History is not just for historians anymore: who and how we remember has become a polarizing debate for Americans across political spectrums and communities of faith. This lecture will consider the complex power of the past on the present by focusing on a particular story, how the Puritans inspired, confused, and instructed their spiritual descendants in the Congregational churches.

Richard Muller: "John Preston on the Purpose and Place of the Natural Knowledge of God"

John Preston’s sermons, most notably those in his Life Eternall, exemplify the early seventeenth-century development of an English Reformed homiletical theology in which hortatory elements were combined with fairly detailed theological argumentation, both positive and apologetic—intended for the edification of an educationally receptive laity. In the context of his sermons and in the process of formulation of a full homiletical body of divinity, Preston provided an analysis of the problems of faith and reason and of the use of natural knowledge of God illustrative of an approach that was neither fideistic nor rationalistic. His approach to formulation evidences the impact of the more technical scholastic development of Reformed thought at the same time that it adapts doctrine to its practical application—both following out the programs of William Perkins and William Ames and adumbrating the rise of homiletical theologies among the Puritans and exponents of the Dutch Nadere Reformatie.

Matthew Tuininga: "The Wars of the Lord: How the Puritans Conquered America's First People"

The Puritans came to New England believing they were establishing the kingdom of Christ in a new world and that their Christianity would liberate its people from darkness. But their version of Christianity also played a major role in leading them to dominate the natives. A conquest they foresaw as spiritual, peaceable and benevolent devolved into a military conquest that was virtually genocidal. Puritan theology shaped how this unfolded and how it was justified, from beginning to end. 

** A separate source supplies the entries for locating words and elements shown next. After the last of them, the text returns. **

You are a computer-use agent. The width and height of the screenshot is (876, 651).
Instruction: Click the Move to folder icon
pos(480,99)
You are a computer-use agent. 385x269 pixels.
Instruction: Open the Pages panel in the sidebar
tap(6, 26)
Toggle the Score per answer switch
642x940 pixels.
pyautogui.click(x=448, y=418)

Chad Van Dixhoorn: "The decline of doctrine in seventeenth-century Cambridge"

This paper deploys John Arrowsmith’s newly translated Plans for Holy War as a lens through which to study the perceived decline of the importance of doctrine in mid-seventeenth century Cambridge University. In Plans for Holy War — a work of astonishing scholarship written by a dying Cambridge don — contemporary events led Arrowsmith to argue that Christian warfare must be waged in the world of theology. Exploring the dangers seen by Arrowsmith entails the intricate work of reconstructing local and national politics and understanding criticisms of Oxbridge academic theology in his own day.

Abram Van Engen: "Remembering the Puritans"

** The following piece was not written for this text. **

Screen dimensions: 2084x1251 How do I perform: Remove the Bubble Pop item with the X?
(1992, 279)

Heroes and villains. The beginning of religious toleration and the extension of religious oppression. Refugees fleeing persecution for liberty and opportunity abroad; settler colonialists taking land in acts of war and genocide. The Pilgrims and Puritans have been remembered and remade in countless ways in American history, literature, and culture. This talk considers how, why, and when they came to national fame, looking in particular to the role they have played as an origin story for a nation they never conceived.

Adrian Weimer: "'A publiq spirit for Sions sake': Puritan Activism in the Early Restoration"

After the restoration of the Stuart monarchy in 1660, New England colonists were faced with an imperial metropolis intent on consolidating its power. Drawing on resources from the Protestant Reformation and the English civil wars, colonial men and women mobilized around protecting their local institutions, forming a robust constitutional culture. This culture was marked by an ideal of public-spiritedness, a capacity among ordinary people to identify and critique arbitrary rule, and widespread mobilizing through petitions and fast days.